Hasa shrugged, staring moodily out at the downpour. “Natural phenomena never scared me. I’ve always found my own kind much more frightening. Especially when you’re a kid.”
Though he found this line of inquiry insightful and interesting, something in the human’s voice told Jemunu-jah it would be best not to pursue it, even under more climactically favorable circumstances. They sat in silence beneath their fungoid shelter, watching the rain.
By the morning of the next day the deluge had finally slackened, giving way to the more customary steady drizzle. As they were packing up their gear, wordless with fatigue, Hasa noticed a small fist-sized herbivore attacking a clump of mushroomlike basidiocarps growing on a fallen log just outside their resting place. The fruiting bodies were very distinctive, with handsome three-sided purple caps that shaded to dark red basidia underneath. Using two sets of blunt projecting teeth, the herbivore rose up on stumpy hind legs and began to chew into the thick body of the cap.

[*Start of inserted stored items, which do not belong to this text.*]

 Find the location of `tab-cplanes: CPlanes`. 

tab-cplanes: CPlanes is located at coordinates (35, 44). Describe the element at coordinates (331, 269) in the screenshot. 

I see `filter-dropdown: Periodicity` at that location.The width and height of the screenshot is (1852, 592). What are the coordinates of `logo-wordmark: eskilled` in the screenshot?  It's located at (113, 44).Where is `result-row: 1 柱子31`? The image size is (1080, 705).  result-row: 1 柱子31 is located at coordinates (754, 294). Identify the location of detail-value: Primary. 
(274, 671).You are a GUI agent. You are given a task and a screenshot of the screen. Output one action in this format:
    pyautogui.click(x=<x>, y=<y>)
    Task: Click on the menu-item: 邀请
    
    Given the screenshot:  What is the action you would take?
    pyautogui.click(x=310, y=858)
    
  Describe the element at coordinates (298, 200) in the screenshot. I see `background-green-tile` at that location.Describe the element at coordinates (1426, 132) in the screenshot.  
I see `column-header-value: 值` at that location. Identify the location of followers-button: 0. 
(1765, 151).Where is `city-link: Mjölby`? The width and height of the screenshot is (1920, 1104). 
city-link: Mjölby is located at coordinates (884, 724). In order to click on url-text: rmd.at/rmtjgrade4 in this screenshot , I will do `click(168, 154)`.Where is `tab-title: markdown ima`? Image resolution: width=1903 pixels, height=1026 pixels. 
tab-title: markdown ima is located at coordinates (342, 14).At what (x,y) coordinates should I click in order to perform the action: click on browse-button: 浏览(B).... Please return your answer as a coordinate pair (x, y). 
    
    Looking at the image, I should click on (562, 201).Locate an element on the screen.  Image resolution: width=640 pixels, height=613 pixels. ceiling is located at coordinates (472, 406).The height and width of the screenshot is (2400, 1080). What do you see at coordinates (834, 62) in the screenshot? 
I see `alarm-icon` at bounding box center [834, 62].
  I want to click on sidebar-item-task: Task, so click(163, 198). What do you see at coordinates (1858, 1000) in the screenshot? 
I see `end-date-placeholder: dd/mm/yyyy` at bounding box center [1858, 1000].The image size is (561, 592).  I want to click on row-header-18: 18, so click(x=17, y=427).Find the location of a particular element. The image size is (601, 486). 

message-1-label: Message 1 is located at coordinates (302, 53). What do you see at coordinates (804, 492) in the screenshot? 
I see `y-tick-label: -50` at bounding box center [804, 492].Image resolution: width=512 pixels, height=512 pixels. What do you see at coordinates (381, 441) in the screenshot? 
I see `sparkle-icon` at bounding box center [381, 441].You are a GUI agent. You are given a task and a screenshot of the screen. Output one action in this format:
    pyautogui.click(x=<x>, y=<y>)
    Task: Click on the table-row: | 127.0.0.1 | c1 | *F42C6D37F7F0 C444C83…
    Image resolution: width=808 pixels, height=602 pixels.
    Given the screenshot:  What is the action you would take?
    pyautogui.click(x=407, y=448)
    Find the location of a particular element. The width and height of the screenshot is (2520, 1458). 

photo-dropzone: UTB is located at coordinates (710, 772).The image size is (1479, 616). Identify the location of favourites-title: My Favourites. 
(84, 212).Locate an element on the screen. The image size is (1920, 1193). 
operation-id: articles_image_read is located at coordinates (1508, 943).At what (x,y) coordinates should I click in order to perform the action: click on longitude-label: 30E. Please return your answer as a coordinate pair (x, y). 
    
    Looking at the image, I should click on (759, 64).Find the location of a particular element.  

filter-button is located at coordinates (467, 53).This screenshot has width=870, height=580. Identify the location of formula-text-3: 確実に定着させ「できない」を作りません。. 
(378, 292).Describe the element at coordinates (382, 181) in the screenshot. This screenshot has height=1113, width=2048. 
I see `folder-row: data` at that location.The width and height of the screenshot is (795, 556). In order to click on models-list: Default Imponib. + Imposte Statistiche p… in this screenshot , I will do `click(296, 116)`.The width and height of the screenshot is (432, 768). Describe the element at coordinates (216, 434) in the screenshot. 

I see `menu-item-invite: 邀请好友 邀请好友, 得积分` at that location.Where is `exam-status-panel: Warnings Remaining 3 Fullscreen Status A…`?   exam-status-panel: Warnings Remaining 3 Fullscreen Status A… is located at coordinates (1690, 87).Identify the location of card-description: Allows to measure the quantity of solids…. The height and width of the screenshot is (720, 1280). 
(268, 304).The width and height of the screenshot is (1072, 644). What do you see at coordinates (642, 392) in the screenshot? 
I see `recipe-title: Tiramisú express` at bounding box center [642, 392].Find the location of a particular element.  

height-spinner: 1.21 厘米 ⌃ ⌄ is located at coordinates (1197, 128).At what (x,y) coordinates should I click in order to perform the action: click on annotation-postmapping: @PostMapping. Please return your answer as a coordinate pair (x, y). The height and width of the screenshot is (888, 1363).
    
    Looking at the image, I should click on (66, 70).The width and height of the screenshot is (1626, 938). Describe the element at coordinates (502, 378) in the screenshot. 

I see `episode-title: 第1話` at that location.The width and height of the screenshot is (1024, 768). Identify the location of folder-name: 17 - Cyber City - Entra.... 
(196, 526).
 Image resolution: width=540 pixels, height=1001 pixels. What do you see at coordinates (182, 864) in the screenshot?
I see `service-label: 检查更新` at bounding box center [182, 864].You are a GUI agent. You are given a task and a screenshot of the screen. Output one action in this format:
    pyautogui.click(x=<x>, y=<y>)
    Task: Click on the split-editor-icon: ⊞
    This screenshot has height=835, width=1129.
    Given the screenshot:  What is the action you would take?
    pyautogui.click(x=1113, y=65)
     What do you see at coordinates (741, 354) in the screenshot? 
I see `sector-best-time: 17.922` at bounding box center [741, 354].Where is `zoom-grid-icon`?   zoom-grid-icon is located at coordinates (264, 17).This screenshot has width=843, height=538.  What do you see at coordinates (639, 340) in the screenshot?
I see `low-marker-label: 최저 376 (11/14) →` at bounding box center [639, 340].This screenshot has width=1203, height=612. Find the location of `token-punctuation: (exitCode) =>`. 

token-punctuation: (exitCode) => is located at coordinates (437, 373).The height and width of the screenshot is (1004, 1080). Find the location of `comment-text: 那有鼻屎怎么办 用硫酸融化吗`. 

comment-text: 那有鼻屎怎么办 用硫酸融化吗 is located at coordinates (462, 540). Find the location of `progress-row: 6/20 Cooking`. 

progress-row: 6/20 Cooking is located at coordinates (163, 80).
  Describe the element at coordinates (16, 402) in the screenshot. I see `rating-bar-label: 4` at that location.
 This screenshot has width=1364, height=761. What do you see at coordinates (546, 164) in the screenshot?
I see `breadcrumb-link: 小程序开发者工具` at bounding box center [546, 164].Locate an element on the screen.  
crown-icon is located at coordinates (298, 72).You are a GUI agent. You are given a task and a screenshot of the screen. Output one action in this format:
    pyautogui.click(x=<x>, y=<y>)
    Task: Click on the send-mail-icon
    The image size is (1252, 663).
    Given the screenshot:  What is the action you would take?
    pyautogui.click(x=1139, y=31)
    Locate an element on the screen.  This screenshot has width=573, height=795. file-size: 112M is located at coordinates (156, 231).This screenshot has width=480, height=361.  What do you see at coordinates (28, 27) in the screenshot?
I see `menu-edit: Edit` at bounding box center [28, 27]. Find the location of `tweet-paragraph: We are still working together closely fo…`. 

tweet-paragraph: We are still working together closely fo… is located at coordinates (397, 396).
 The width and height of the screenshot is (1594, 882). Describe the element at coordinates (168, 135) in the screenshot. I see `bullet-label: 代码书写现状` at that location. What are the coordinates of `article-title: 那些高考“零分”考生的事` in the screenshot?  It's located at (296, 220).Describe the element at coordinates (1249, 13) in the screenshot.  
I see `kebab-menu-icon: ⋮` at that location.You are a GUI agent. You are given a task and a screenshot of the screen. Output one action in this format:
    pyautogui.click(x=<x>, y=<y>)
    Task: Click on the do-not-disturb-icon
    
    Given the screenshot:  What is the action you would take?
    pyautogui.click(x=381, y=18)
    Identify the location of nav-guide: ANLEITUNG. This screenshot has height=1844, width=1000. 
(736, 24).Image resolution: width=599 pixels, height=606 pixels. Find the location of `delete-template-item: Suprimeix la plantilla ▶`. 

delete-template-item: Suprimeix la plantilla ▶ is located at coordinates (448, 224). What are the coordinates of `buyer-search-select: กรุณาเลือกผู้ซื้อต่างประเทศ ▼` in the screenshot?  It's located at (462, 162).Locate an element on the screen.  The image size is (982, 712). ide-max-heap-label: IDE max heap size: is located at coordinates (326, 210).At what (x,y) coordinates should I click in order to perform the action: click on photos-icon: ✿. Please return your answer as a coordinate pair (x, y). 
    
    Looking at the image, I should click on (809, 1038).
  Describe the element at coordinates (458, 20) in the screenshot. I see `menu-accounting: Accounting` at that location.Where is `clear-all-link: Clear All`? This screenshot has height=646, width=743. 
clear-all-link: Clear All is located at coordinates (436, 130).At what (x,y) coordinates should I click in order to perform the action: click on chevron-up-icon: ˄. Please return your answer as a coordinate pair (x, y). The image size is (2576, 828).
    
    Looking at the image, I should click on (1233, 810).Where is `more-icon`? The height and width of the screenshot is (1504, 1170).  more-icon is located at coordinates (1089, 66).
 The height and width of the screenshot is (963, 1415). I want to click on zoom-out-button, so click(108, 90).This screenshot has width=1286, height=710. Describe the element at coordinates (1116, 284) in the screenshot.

Protruding from the decaying wood close to the stem of the fruiting body were several jet-black tendrils. As the small herbivore gnawed deeper into the basidiocarp, one of these tendrils, shivering slightly, rose upward. Its tip quivering, it sprayed something in the direction of the plant eater. The intruder promptly shuddered, gave several violent spasms, leapt into the air, and landed on its side. In a moment, all ten legs had ceased kicking.
Interesting defense mechanism, Hasa mused as he fastened his service belt around his waist and prepared to don his rain cape. Interesting, but not surprising. The plant life of the Viisiiviisii had evolved hundreds of ways of defending itself, from protective mimicry, to concentrating toxins in leaves and fruiting bodies, to throwing caustic spines and other more active means of repulsing would-be browsers. There was nothing remarkable about the little drama he had just witnessed. The black tendrils would likely be defensive rhizomorphs, specialized bodies that in this instance were designed to defend the spore-holding basidiocarps. Both were part of the same largely hidden underground life-form.